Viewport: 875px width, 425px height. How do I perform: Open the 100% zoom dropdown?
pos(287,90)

————

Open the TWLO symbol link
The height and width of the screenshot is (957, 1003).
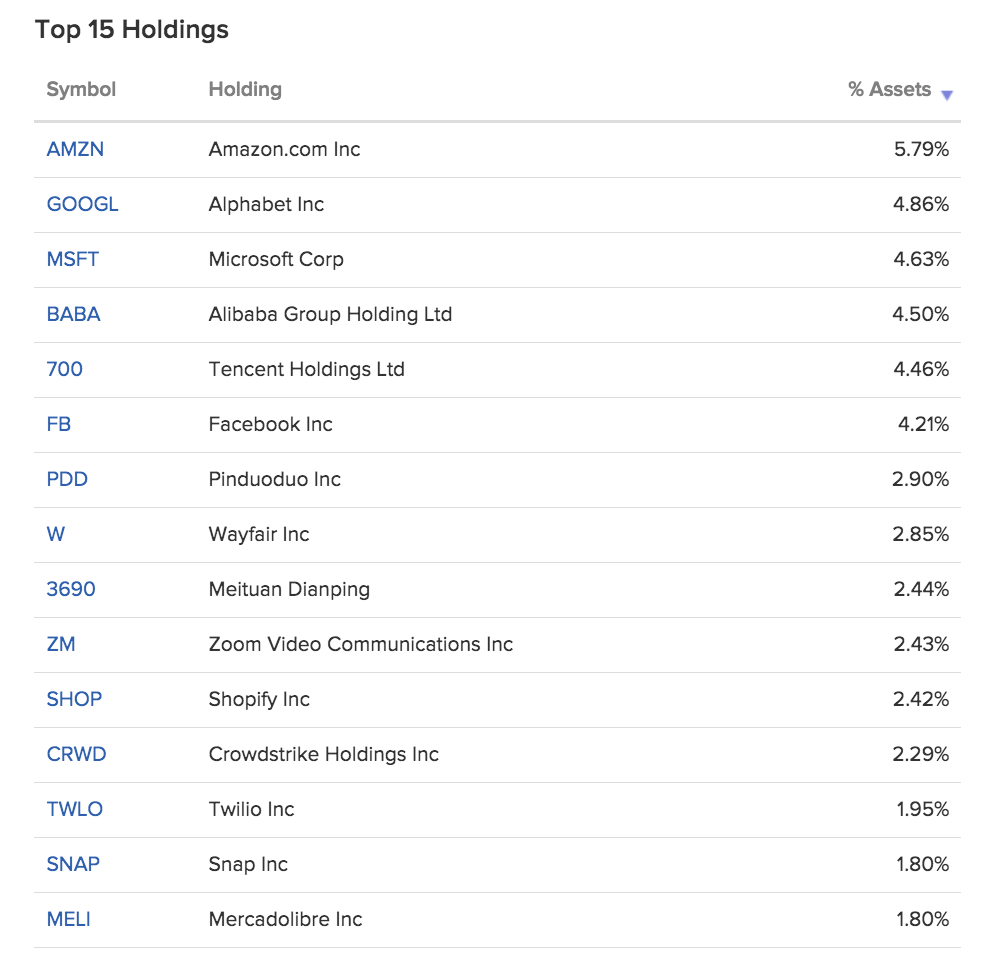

————

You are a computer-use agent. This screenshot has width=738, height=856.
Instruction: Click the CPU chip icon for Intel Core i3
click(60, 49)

————

> [BRIEF]: Read the entries and show each line that mentions "screenshot".

> [RESULT]:
The height and width of the screenshot is (957, 1003).
You are a computer-use agent. This screenshot has width=738, height=856.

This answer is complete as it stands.